The 47th Assembly District and the 41st Congressional District races will again be expensive, hard-fought races in 2024
In the 41st congressional district race, Incumbent Republican Ken Calvert will once again face Democratic challenger Will Rollins.
In 2022, Calvert claimed victory by just over 11,000 votes.
Rollins is expecting higher turnout in a presidential election year will help him make up the difference.
"We're expecting another 120,000 people to vote in 2024 and what I've got to do is keep winning independent voters like we did in the midterms," Rollins said.
The district covers a big chunk of the valley with the meat of it being in Western
Riverside County, traditionally Calvert's turf.
He also thinks higher turnout will help him.
"We had an exceptionally low turnout there in the last election. So obviously, the presidential usually will increase that significantly, so i feel pretty good about that," Calvert said.
Both sides will have millions to take their message to voters.
At the end of September, Rollins had nearly $1.5 million cash on hand.
"I think at the end of the day, we're gonna have the resources we need to flip the seat because real human beings are powering this campaign," Rollins said.
Calvert has the edge right now when it comes to cash on hand.
"We have over $2 million dollars in our campaign account, so we're feeling good about our fundraising capability," Calvert said.
The first showdown in 2022 did not include a debate, something Rollins wants.

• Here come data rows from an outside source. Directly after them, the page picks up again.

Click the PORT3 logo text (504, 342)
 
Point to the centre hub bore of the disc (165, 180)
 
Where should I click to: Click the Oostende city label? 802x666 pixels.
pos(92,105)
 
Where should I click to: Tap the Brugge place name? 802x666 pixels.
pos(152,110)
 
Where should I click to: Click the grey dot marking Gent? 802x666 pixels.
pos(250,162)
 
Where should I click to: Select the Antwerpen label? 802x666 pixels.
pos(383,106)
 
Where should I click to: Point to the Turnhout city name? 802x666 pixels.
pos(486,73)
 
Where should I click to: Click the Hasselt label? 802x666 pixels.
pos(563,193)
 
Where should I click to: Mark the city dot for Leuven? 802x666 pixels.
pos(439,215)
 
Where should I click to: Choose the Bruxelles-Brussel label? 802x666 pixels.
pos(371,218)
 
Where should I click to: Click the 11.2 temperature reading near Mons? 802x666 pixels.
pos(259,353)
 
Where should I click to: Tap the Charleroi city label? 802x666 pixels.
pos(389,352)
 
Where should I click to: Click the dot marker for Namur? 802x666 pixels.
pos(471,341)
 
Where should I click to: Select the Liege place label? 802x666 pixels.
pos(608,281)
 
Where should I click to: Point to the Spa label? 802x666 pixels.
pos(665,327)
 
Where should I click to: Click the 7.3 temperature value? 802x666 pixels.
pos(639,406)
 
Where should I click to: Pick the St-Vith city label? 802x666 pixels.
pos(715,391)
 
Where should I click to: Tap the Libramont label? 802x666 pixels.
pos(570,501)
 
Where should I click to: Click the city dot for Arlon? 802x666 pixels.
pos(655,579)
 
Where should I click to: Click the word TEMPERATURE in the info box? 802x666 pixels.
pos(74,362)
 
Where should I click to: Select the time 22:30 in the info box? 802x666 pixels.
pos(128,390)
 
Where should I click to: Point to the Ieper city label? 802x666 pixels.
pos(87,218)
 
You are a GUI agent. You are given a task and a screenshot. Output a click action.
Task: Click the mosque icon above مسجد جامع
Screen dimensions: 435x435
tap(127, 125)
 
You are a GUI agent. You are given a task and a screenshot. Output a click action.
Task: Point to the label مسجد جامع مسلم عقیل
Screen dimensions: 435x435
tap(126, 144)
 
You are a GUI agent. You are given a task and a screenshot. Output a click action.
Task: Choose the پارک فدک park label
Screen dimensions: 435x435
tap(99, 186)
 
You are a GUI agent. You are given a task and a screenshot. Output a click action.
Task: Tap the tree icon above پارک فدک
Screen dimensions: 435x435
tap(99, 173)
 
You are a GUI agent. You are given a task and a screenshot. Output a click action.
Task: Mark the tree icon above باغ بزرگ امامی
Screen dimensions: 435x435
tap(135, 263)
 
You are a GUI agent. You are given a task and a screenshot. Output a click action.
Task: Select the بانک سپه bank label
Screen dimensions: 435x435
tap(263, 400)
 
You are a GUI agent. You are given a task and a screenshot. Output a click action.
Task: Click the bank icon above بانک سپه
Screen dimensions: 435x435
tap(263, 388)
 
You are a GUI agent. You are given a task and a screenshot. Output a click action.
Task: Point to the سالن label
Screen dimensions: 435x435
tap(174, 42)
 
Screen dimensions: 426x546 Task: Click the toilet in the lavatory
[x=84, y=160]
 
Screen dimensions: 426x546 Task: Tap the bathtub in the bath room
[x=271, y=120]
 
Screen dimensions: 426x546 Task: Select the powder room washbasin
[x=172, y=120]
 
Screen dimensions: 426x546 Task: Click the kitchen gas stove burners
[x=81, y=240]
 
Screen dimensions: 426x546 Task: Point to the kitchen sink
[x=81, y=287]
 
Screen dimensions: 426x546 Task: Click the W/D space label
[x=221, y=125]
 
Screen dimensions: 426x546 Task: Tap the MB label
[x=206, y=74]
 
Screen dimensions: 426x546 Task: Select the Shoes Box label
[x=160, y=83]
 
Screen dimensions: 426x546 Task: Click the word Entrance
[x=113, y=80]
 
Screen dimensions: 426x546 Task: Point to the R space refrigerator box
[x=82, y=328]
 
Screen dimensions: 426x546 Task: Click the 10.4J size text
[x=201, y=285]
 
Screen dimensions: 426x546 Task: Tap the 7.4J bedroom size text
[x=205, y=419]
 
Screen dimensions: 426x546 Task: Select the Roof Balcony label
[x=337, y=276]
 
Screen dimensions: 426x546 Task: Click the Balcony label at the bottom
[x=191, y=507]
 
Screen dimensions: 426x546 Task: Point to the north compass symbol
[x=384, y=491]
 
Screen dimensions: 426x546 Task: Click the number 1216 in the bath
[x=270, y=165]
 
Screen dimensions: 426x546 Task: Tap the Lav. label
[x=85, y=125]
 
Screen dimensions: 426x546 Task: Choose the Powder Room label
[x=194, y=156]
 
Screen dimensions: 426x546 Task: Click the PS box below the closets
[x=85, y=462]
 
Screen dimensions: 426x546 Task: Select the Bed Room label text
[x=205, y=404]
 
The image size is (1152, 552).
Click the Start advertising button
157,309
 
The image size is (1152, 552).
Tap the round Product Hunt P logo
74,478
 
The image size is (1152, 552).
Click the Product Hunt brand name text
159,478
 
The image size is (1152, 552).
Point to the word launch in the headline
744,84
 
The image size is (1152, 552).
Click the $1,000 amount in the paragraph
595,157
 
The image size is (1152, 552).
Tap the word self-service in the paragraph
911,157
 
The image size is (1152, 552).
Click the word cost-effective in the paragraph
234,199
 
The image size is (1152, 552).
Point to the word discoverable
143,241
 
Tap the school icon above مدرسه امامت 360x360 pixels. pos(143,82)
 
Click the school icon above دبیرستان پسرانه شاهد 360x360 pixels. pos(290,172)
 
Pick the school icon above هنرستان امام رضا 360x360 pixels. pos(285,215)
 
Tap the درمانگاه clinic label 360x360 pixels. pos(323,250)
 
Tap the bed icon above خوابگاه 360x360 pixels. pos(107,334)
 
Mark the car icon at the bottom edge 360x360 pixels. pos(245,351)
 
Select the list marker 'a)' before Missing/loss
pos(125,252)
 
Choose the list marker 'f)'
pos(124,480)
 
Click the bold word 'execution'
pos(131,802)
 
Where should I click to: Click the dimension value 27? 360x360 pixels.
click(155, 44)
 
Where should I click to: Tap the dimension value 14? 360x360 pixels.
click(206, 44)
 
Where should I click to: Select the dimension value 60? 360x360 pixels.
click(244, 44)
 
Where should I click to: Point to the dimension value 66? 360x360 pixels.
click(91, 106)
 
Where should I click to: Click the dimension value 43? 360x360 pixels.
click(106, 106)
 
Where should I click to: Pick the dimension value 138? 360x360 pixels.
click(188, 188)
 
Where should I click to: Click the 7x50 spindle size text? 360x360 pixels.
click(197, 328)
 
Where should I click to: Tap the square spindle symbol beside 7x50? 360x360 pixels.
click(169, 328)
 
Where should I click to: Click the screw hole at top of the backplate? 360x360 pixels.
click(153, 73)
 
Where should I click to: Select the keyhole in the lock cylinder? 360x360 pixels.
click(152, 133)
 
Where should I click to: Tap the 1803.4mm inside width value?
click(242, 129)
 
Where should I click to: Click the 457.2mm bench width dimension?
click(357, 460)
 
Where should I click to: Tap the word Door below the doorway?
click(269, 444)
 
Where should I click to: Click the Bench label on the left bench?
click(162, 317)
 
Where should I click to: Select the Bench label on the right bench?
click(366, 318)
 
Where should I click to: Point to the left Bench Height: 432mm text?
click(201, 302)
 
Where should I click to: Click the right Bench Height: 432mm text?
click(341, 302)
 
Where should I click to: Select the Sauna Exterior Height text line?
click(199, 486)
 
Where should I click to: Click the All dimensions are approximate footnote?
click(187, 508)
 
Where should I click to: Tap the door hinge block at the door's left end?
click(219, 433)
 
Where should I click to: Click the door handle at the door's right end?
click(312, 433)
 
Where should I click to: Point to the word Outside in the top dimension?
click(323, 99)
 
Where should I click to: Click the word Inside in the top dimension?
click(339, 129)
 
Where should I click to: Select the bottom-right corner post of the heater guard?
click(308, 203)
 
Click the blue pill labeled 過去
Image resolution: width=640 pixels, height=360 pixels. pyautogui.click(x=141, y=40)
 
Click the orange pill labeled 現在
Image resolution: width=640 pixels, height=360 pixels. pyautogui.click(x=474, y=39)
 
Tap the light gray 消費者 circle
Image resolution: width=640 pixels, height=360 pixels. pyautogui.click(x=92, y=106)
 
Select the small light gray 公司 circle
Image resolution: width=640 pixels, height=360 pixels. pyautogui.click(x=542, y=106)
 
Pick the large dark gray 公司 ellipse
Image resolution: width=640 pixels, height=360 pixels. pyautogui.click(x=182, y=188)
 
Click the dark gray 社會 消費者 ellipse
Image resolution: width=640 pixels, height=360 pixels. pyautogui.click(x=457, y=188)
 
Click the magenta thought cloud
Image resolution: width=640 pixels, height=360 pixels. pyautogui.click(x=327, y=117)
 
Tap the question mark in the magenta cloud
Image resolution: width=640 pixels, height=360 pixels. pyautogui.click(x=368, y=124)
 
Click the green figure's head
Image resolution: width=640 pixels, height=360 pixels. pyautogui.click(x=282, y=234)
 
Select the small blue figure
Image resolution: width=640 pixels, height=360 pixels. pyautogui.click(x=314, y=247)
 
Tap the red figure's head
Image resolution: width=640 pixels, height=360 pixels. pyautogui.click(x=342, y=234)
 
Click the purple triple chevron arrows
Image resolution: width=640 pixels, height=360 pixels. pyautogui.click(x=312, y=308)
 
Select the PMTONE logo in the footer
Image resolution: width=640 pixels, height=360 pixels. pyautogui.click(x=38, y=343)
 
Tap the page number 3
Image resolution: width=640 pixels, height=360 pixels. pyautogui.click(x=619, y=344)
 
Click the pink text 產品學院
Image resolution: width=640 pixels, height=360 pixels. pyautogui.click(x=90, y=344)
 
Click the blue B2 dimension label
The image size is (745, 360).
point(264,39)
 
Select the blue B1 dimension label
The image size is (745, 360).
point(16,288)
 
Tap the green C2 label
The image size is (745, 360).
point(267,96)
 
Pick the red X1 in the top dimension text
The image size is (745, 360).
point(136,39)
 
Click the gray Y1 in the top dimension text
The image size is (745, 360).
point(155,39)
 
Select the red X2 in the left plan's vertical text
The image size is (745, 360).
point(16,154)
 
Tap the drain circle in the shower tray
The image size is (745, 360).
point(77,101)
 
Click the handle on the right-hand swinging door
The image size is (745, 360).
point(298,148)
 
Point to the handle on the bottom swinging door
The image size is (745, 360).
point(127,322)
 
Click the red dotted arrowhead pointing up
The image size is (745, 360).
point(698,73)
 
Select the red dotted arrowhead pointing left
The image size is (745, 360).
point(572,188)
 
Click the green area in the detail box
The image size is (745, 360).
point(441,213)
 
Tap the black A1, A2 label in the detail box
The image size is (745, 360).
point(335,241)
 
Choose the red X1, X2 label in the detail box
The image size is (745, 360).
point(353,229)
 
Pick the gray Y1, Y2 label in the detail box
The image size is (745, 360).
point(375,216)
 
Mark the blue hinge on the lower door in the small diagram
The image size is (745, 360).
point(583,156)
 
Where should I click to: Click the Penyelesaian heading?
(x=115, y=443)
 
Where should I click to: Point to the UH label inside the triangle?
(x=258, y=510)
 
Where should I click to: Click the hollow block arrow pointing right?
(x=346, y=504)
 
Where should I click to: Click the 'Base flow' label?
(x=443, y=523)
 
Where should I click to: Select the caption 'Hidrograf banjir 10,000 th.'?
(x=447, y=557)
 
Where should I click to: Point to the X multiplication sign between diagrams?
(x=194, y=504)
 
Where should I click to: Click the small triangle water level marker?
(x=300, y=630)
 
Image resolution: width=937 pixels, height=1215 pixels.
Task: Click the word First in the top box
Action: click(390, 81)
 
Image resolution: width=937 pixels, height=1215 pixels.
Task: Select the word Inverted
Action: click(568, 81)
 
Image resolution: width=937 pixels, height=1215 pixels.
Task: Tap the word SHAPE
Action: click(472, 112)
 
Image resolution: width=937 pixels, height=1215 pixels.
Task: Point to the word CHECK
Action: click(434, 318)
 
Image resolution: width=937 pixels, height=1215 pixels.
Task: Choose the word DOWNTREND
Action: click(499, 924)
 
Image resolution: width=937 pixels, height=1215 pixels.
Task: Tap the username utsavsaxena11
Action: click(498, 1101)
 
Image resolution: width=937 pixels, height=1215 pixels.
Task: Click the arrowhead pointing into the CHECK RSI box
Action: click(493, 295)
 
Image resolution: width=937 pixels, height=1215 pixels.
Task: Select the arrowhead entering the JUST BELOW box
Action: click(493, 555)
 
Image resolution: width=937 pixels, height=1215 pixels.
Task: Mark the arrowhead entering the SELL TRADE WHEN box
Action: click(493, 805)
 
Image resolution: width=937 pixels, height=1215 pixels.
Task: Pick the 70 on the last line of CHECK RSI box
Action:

Calvert won't commit to doing one now, saying he'll make that decision closer to the election.
A re-match is also shaping up in the 47th assembly district.
Republican Greg Wallis won this race by just 85 votes last year over Democrat Christy Holstege.
Last time, the race featured a number of ads, including one that may have backfired on Holstege, by helping Wallis build his name ID, "Wishy Washy Wallis."
"I thank that you know we always try to focus on me as the candidate, what I've delivered and positive, forward, you know facing campaigns," Holstege said about the ad and whether it may have helped voters remember the Wallis name.
Wallis said, "I mean, I don't want to speculate on that, but I will tell you that is the name of my fantasy football team."
Both candidates are expecting another very tight race.
"I expect this to be a top race for both parties. It was last time and it will be again," Holstege said.
"This is going to be ground zero, given the competitive assembly seat, state senate seat and congressional race. So you know, my family gets to look forward to see me on TV more, I guess," Wallis said.
As of the last filing, Holstege held a slim lead with $322 thousand dollars raised this year, to Wallis's $307 thousand dollars.
Both believe higher turnout in the presidential election year should help them.
"I won Riverside County by 8 points and so we expect to continue to win Riverside County by an even larger margin," Holstege said.
"You look at historical turnout and really the main difference is you're going to see a larger share of independent voters," Wallis said.
The race was so close in 2022, it wasn't called until December 7th.
Holstege had gone to Sacramento for orientation because she was ahead in the counting when that was held.